Entrata nel locale, Nadia venne avvolta dal profumo dei fiori, vagando tra di essi come una libellula.
L'alchimista sparò contro il commissario, che evitato il colpo gli si buttò contro, ma l'avversario stringeva in mano la sfera di cristallo dell'antico reperto egizio: la sfera dei dodici pianeti, da cui onde luminose si propagarono, avvolgendo i due uomini in una spirale luminosa che li trasportò in un altro tempo e in un altro spazio…
Dopo un leggero stordimento, Piranesi si ritrovò all'interno di una struttura di cemento armato, dove da una finestra a nastro si mostrava il paesaggio roccioso di un pianeta alieno.
L'alchimista, il fioraio, Leo Valli, era davanti a lui.

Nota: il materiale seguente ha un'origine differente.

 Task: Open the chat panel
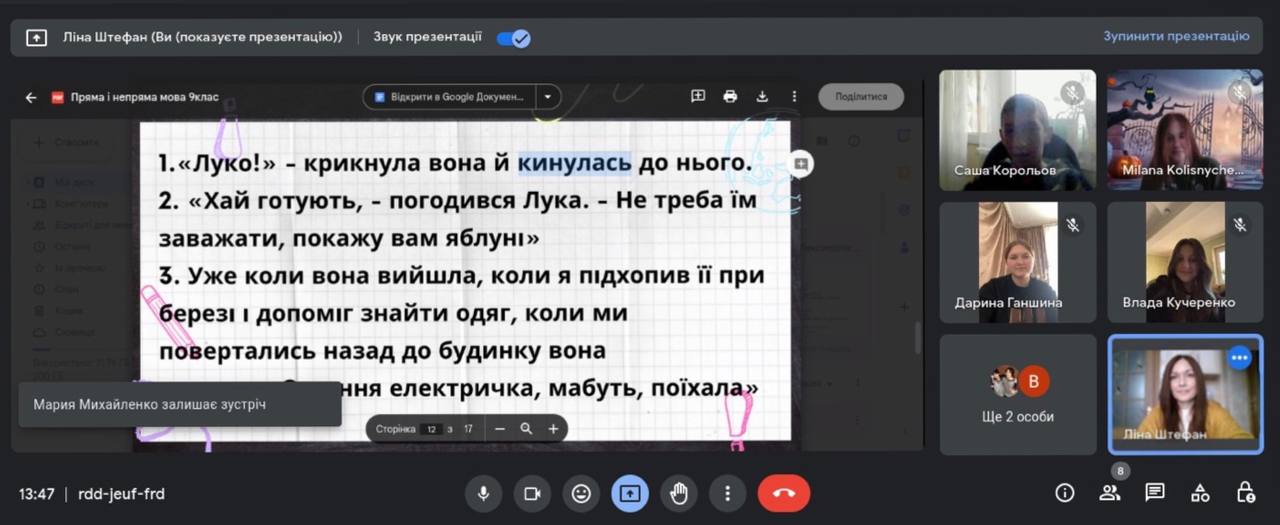click(x=1155, y=492)
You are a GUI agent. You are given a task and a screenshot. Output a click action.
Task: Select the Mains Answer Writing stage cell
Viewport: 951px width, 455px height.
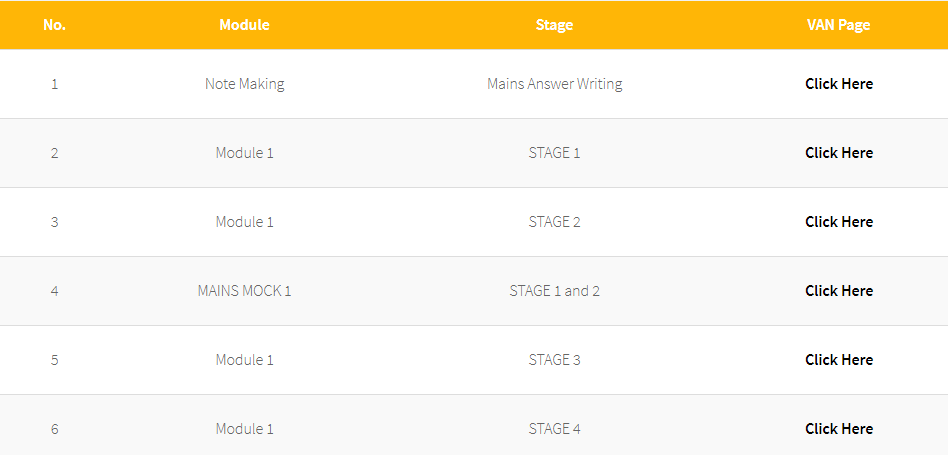coord(554,84)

"Siamo nel dodicesimo e ultimo pianeta del sistema solare...", gli rivelava l'assassino al colmo dell'eccitazione. "Gli egizi scoprirono il modo per giungere su tutti i pianeti del sistema solare, e anche su quelli che ancora non conosciamo, e costruirvi delle basi, degli avamposti. Il loro mezzo era la mente, l'unica grande forza dell'universo. La sfera permette alla mente di ampliarsi... Ora me ne andrò, e lei, commissario, resterà per sempre su questo pianeta... La bolla d'aria che abbiamo portato con noi svanirà, e lei morirà per asfissia..."

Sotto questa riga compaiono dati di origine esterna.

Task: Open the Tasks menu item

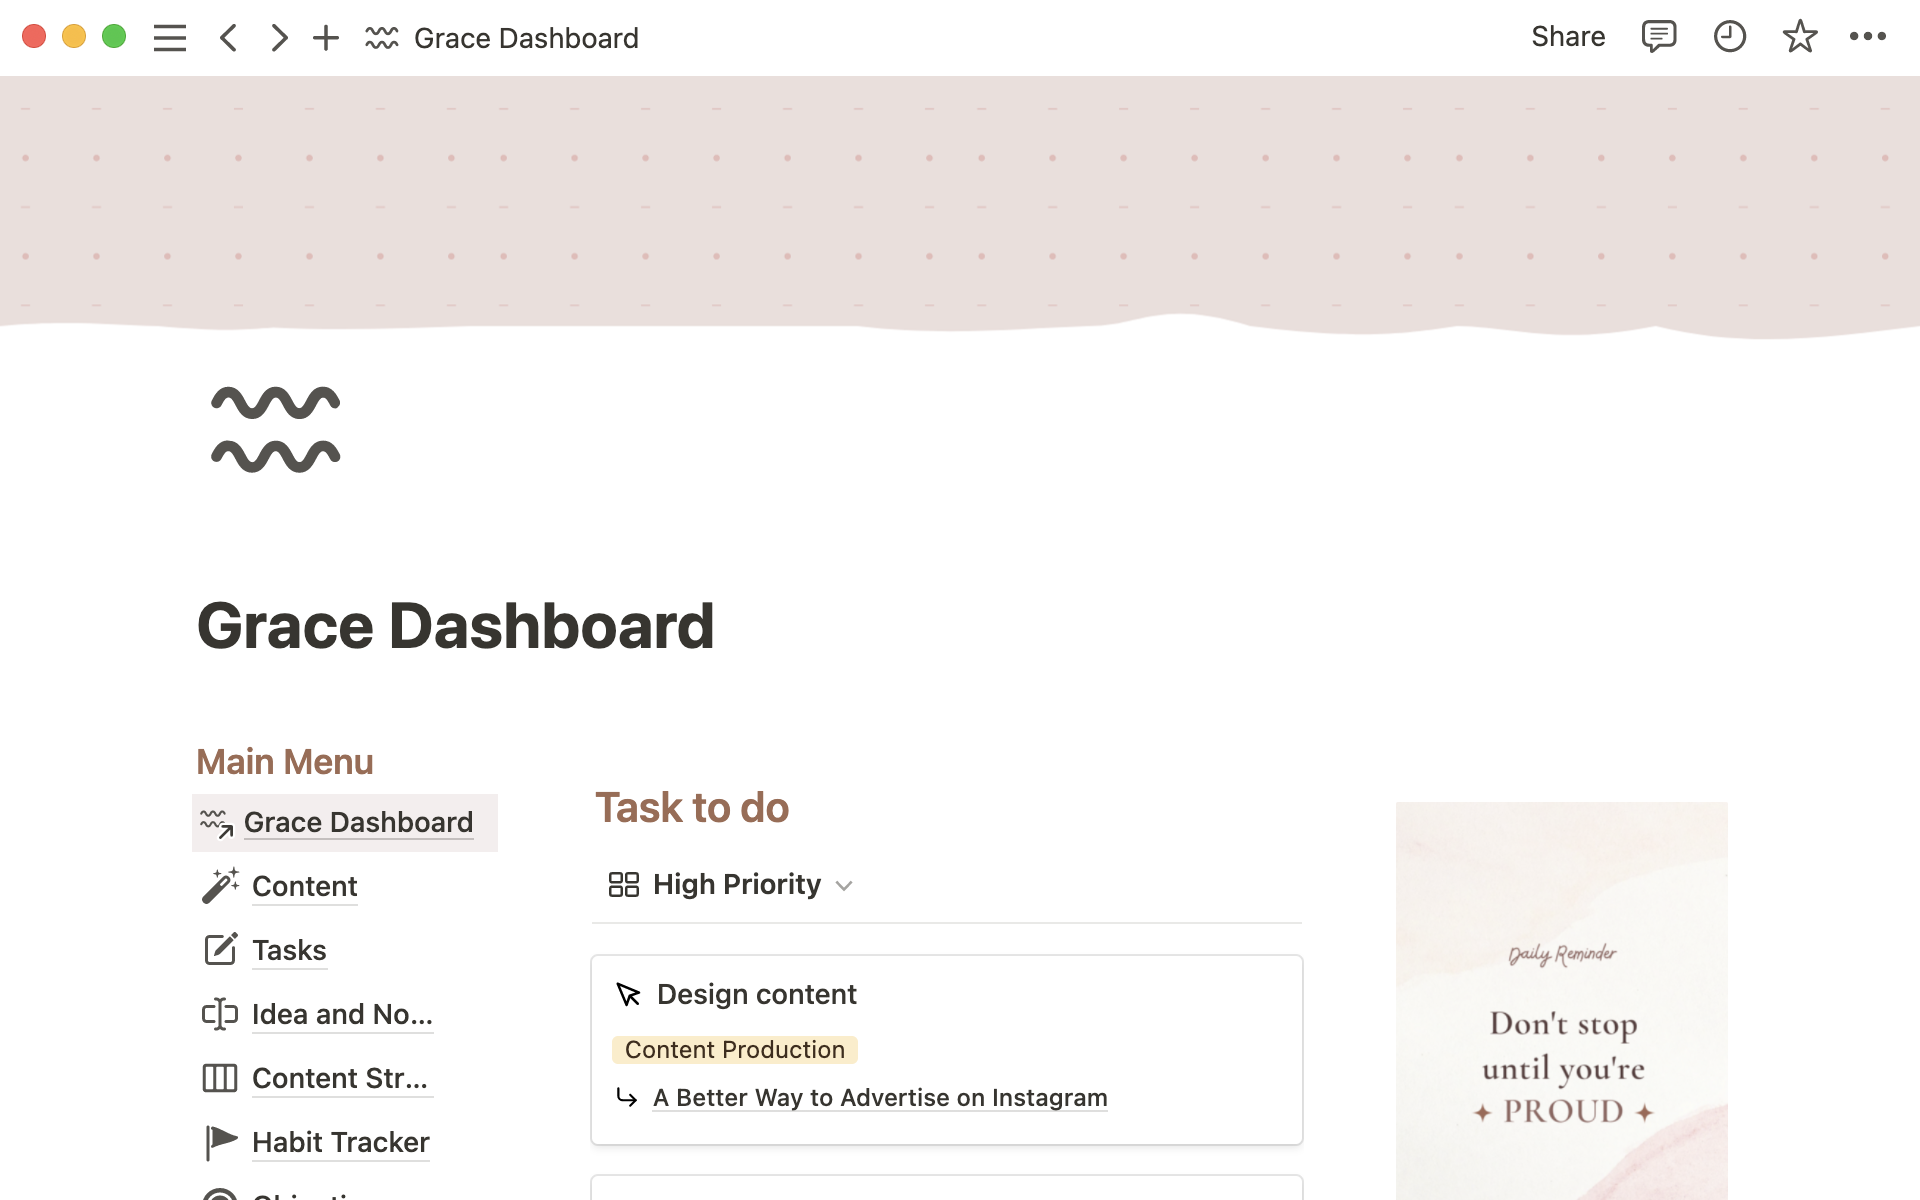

Il fioraio rideva di gusto a quella prospettiva, ma proprio in quel momento apparve nella stanza Nadia, che aveva il volto e il corpo trasfigurati da un'entità che nel passaggio dimensionale aveva preso possesso del suo corpo.
L'entità si accostò all'alchimista, che terrorizzato si fece togliere senza opporre resistenza la sfera dalle mani, e al contatto con quell'essere tutto il corpo dell'uomo fu avvolto dalle fiamme.
Di nuovo tutto ondeggiò davanti a Piranesi, la vista gli si oscurò, e precipitò in un vuoto nulla....
Si risvegliò a terra, nel negozio di fiori, con Nadia che gli era accanto priva di sensi. Le controllò il polso, era viva. Piranesi le si sedette accanto e attardò lo sguardo tra fiori appassiti, in putrefazione, ormai privi di vita senza più la potenza malefica del loro padrone che li animava.
L'alchimista era definitivamente morto e la sfera dei 12 pianeti nascosta nel più lontano e ancora sconosciuto pianeta del sistema solare.